Akademik Veri Yönetim Sistemi
IEEE Access, 2026 (SCI-Expanded, Scopus)
Dockless micromobility systems provide essential flexibility for urban mobility but face significant operational challenges, primarily the supply-demand imbalance where vehicles are unavailable in high-demand areas while remaining idle elsewhere. Although significant research has been conducted in the literature to address this imbalance using spatial optimization models such as the Maximal Covering Location Problem (MCLP), they often fail to accurately model users' walking behavior to access a vehicle. Specifically, existing approaches neglect the combined influence of distance and topographical factors such as slope, leading to suboptimal vehicle placement. This paper proposes a novel Walking Behavior-Based MCLP (WB-MCLP) model. This approach integrates a more realistic representation of user behavior by simultaneously modeling walking characteristics as a function of both distance and slope to optimize vehicle deployment. The proposed WB-MCLP was validated using historical ride data from stationless shared e-scooter systems and benchmarked against existing models, including Distance Tolerance MCLP (DT-MCLP) and slope-aware variant (DT-MCLP+S), as well as genetic algorithm (GA) and random placement (RP) strategies.
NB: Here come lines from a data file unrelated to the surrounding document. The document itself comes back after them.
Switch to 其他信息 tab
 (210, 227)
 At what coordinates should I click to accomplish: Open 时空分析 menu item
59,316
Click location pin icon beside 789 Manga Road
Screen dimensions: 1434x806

Results demonstrate that the WB-MCLP achieves superior performance in 14 out of 20 tested scenarios in terms of walking distance and 11 out of 20 scenarios in terms of coverage rate, providing more effective vehicle coverage that aligns with realistic user access behavior. The findings confirm that incorporating both distance and slope provides a more accurate model of user behavior, leading to significant improvements in system efficiency. This research offers a valuable decision support framework for service providers and urban planners to enhance the performance and sustainability of dockless shared mobility systems.